8. Data Import#

8.1. Introduction#

In this chapter, we’re going to introduce working with your own data. Here, you’ll learn how to read plain-text rectangular files into Python. We’ll only scratch the surface of data import, but many of the principles will translate to other forms of data. We’ll finish with a few pointers to opening other types of data.

8.1.1. Prerequisites#

You will need to have the pandas package installed. You’ll need to ensure you have pandas installed. To do this, and to import pandas into your session, run

import pandas as pd

If this command fails, you don’t have pandas installed. Open up the terminal in Visual Studio Code (Terminal -> New Terminal) and type in conda install pandas. Note that once pandas is installed, the convention is to import it into your Python session under the name pd by putting import pandas as pd at the top of your script.

8.2. Getting Started#

There are a huge range of input and output formats available in pandas: Stata (.dta), Excel (.xls, .xlsx), csv, tsv, big data formats (HDF5, parquet), JSON, SAS, SPSS, SQL, and more; there’s a full list of formats available in the documentation.
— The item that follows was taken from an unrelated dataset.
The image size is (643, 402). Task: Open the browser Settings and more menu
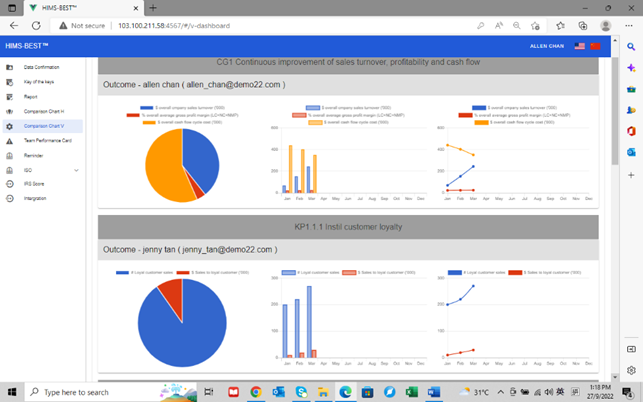coord(630,25)
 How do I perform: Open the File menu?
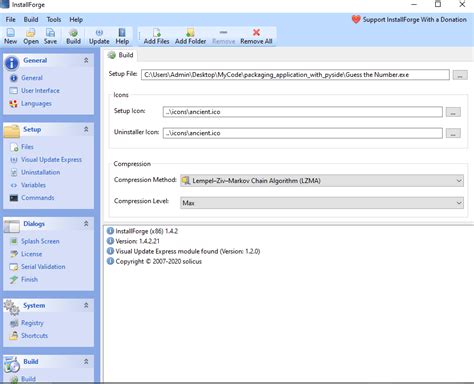(11, 20)
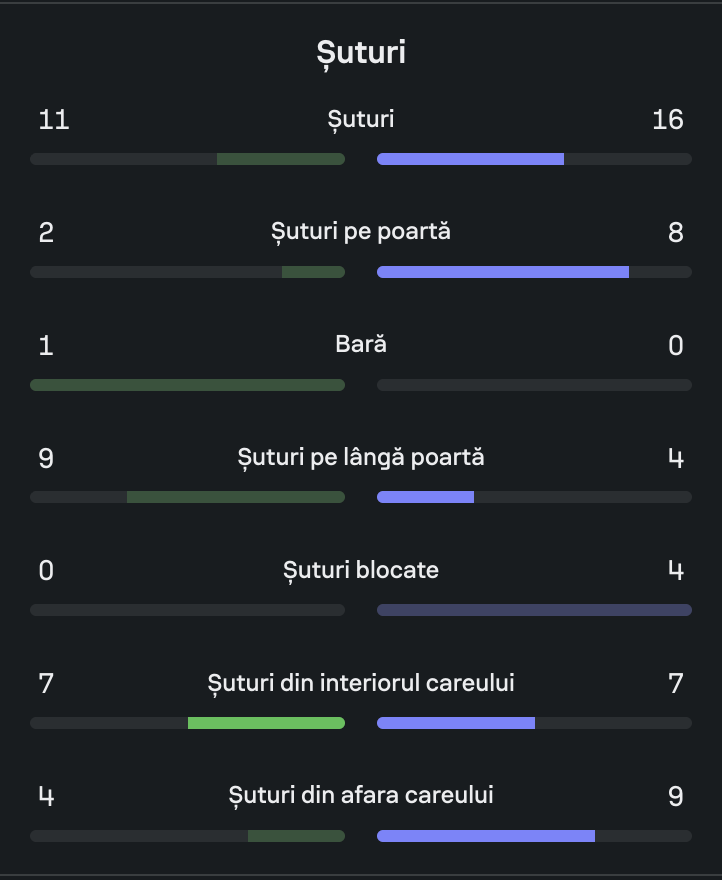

From the pandas documentation

While pandas has a huge number of ways to read data in and load it into your Python session, here we’ll focus on the humble plain-text table file; for example csv (comma separated values) and tsv (tab separated values).

8.2.1. Reading data from a file#

All of the power needed to open plain-text table files is contained in a single function, pd.read_csv(). It takes numerous arguments but the two most important are the (unnamed) first one, which gives the path to the data, and sep= (a keyword argument) that tells pandas whether to expect values to be separated by commas or tabs or another character; however, if you leave this field blank, pandas will guess for you. To see the full set of arguments, run help(pd.read_csv).

Here is what a simple CSV file with a row for column names (also commonly referred to as the header row) and six rows of data looks like (using the terminal):

! cat data/students.csv
Student ID,Full Name,favourite.food,mealPlan,AGE

1,Sunil Huffmann,Strawberry yoghurt,Lunch only,4

2,Barclay Lynn,French fries,Lunch only,5

3,Jayendra Lyne,N/A,Breakfast and lunch,7

4,Leon Rossini,Anchovies,Lunch only,8

5,Chidiegwu Dunkel,Pizza,Breakfast and lunch,five

6,Güvenç Attila,Ice cream,Lunch only,6

Note that this is a CSV file, so the values are separated by commas. Now let’s load this into a pandas dataframe in Python:

students = pd.read_csv("data/students.csv")
students
Student ID Full Name favourite.food mealPlan AGE
0 1 Sunil Huffmann Strawberry yoghurt Lunch only 4
1 2 Barclay Lynn French fries Lunch only 5
2 3 Jayendra Lyne NaN Breakfast and lunch 7
3 4 Leon Rossini Anchovies Lunch only 8
4 5 Chidiegwu Dunkel Pizza Breakfast and lunch five
5 6 Güvenç Attila Ice cream Lunch only 6

If you want to download this data to try it for yourself, head to this link and then right-click on ‘Raw’ and select “Save Link As…”. Save the data in a directory called ‘data’ with the name ‘students.csv’. This directory should sit within your active Visual Studio Code folder. You can check which folder you’re currently in by running the following code:

import os

os.getcwd()  # get current working directory (cwd)

Say this comes back with ‘python4DS’, then your downloaded data should be in ‘python4DS/data/students.csv’.

The first argument to read_csv() was the path to the data, and pandas guessed that this file uses commas as the separator.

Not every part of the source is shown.